(Jan. 26, UPDATED COVERAGE) A Los Angeles Times article could raise fears among consumers that fresh-cut processing increases the risk of bacterial contamination, and produce industry leaders say they wish the reporters had focused more on their efforts to improve safety.

The Jan. 20 story contained a potentially inflammatory comment from Michael Doyle, director of the Center for Food Safety at the University of Georgia, Griffin. Doyle said he had stopped eating packaged lettuce because, “after seeing how bagged lettuce was harvested and prepared, my impression was it’s not very sanitary.”

When asked for a response to the Times story, Kathy Means, vice president of government relations for the Produce Marketing Association, Newark, Del., said Doyle’s comment was one that he had made many times, and that it was an unfortunate stance for him to take.

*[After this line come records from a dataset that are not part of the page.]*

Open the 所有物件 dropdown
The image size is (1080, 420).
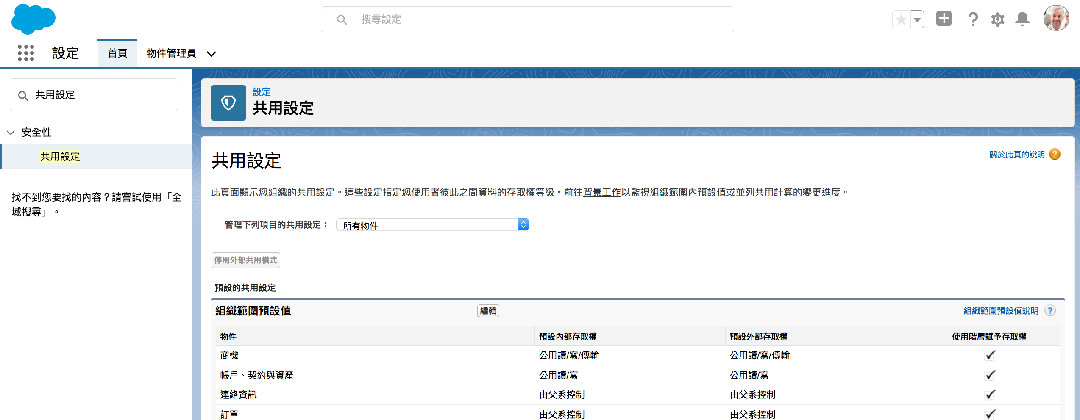click(x=432, y=224)
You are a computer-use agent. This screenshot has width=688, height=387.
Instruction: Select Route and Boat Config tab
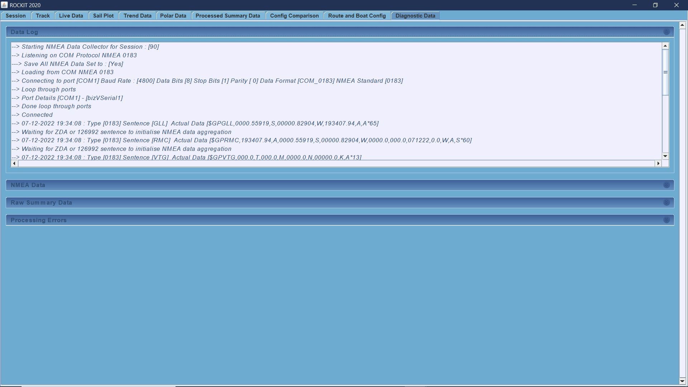tap(357, 16)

“It’s his sound byte that helps to get him into the press,” Means said.

Jim Gorny, senior vice president of food safety and technology for the United Fresh Produce Association, Washington, D.C., was quoted by the Times reporters. He explained the safety guidelines for field-cored lettuce, which include spraying the lettuce with disinfecting solution and packing the lettuce in lined bins.

“It provides a much cleaner product coming into a sterile food-processing facility, leaving the core and outside leaves, which are most likely to contain dirt,” he said.

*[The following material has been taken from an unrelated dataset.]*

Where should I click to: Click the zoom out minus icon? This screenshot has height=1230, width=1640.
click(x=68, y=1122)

Gorny also said Doyle has expressed his concerns numerous times, but that Doyle has yet to provide Gorny with any scientific evidence that proves the processes are unsanitary.

“If Doyle has the data to support his allegations, I suggest that he share it,” Gorny said.

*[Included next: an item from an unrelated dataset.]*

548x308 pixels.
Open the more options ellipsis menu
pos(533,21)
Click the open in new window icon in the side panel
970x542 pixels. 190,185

Attempts to contact Doyle for an interview were not successful. A woman who answered the phone Jan. 23 at the Center for Food Safety said Doyle was out of the country. Doyle did not answer an e-mail requesting research results as of Jan. 24.

Gorny said validation studies conducted by the National Food Processors Association have found that field-cored lettuce is as microbially clean or cleaner than lettuce that is harvested whole.

Furthermore, Gorny said, growers have a responsibility to ensure that the produce being sent to processing plants is not contaminated.

“We’re only as strong as our weakest link,” he said. “It (produce) must not come in contaminated.”

Means said the Times article was balanced in the sense that it had both positive and negative comments about the fresh-cut produce industry, but the article should have reported more on what’s being done to improve safety. She also said she thought the article should have pointed out the benefits of fresh-cut produce, including labor savings for retailers and foodservice.

The Times reporters quoted Gorny saying that prepackaged produce was a safe alternative to fresh fruit and vegetable preparation in “chaotic kitchens in restaurants.”

Gorny also said fresh-cut processing plants are more controlled and safer environments than restaurant kitchens. Processors must follow strict guidelines, such as a Hazard Analysis and Critical Control Point program.

Means said David Acheson, a director for the U.S. Food and Drug Administration’s Center for Food Safety and Applied Nutrition, and the federal government have been supportive of the produce industry’s efforts.

“They’ve been involved with us every step of the way, reviewing the new metrics and guidelines that we’re working on,” Means said.